Three measures have been validated in India for AD and thus can be further evaluated for primary-care use; we calculated the positive (+PTP) and negative (-PTP) post-test probability from the prevalence of AD in India for Beck Depression Inventory-21 item version (BDI-21), Patient Health Questionnaire-9 item version (PHQ-9), and Children's Depression Rating Scale-Revised version (CDRS-R) using the Bayes theorem. The usefulness of the measure was defined based on the odds ratio (OR) of +PTP (OR > 3) and -PTP (OR < 0.1).
The +PTP and -PTP for BDI-21 was 43% (95%CI = 40, 45%; OR = 0.7) and 25% (95%CI = 13, 43%; OR = 0.3) respectively. Similarly, the +PTP and - PTP for PHQ-9 was 74% (95%CI = 66, 81%; OR = 2.9) and 10% (95%CI = 6, 17%; OR = 0.1). Finally, +PTP and - PTP for CDRS-R was 78% (95%CI = 69, 84%; OR = 3.5) and 12% (95%CI = 7, 18%; OR = 0.1). Only CDRS-R achieved the useful decided as can be seen in the Fagan's Nomograms.
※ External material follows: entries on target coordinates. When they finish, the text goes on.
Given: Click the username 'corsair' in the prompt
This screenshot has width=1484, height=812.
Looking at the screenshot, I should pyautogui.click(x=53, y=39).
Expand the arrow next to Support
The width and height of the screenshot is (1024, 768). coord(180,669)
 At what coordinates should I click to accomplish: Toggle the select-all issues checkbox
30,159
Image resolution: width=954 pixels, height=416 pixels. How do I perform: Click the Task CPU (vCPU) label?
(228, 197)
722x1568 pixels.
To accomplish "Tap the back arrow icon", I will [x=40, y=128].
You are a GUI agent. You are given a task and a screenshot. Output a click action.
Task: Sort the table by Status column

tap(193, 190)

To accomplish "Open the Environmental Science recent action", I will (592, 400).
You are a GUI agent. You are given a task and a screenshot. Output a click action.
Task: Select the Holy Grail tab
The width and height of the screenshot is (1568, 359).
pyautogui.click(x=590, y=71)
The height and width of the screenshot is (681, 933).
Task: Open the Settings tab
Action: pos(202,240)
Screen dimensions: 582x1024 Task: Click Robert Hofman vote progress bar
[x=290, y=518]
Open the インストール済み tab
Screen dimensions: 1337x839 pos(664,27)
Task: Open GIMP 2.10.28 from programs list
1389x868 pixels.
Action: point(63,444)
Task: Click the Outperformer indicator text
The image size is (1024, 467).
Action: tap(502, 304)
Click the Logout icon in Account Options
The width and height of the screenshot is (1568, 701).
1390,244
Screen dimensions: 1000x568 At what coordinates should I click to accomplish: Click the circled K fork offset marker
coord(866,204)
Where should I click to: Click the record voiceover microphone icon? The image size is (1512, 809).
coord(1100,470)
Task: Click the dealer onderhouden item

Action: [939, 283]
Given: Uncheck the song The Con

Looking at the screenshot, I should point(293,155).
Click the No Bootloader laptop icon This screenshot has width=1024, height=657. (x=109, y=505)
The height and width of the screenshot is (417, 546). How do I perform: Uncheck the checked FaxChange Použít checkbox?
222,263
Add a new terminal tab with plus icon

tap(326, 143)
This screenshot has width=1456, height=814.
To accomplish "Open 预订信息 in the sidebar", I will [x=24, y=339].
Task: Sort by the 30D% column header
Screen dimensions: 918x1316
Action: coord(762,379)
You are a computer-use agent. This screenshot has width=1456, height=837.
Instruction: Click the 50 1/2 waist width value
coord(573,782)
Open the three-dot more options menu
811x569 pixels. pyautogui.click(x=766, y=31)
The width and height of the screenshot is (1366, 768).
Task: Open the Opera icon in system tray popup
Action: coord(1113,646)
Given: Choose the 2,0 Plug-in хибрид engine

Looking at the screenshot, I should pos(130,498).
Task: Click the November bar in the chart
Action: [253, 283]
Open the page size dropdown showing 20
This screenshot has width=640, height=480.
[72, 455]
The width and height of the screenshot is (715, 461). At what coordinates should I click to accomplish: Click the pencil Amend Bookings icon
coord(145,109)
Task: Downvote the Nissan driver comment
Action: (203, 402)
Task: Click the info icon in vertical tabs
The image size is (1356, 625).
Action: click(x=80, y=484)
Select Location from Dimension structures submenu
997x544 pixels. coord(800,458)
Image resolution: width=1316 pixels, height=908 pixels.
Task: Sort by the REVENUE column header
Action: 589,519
This research provides the evidence base for selecting CDRS-R as the screening measure, for Adolescent Depression, for clinical use in Primary-care settings in India.
青少年抑郁症(AD)虽然广泛流行且是一种重点关注的疾病,但在初级保健中诊断不足且报告较少。我们记录了三种测量方法的验后概率,并根据临床实用性选择在印度初级保健环境中识别青少年抑郁症的最佳测量方法。
在印度已经验证了三种用于青少年抑郁症的测量方法,因此可以进一步评估其在初级保健中的应用;我们使用贝叶斯定理,根据印度青少年抑郁症的患病率计算了贝克抑郁量表21项版本(BDI-21)、患者健康问卷9项版本(PHQ-9)和儿童抑郁评定量表修订版(CDRS-R)的阳性验后概率(+PTP)和阴性验后概率(-PTP)。根据+PTP的优势比(OR>3)和-PTP的优势比(OR<0.1)来定义测量方法的有用性。
BDI-21的+PTP和-PTP分别为43%(95%CI=40,45%;OR=0.7)和25%(95%CI=13,43%;OR=0.3)。同样,PHQ-9的+PTP和-PTP分别为74%(95%CI=66,81%;OR=2.9)和10%(95%CI=6,17%;OR=0.1)。最后,CDRS-R的+PTP和-PTP分别为78%(95%CI=69,84%;OR=3.5)和12%(95%CI=7,18%;OR=0.1)。如在费根列线图中所见,只有CDRS-R达到了有用性的判定标准。
本研究为选择CDRS-R作为印度初级保健环境中青少年抑郁症的筛查测量方法提供了证据基础。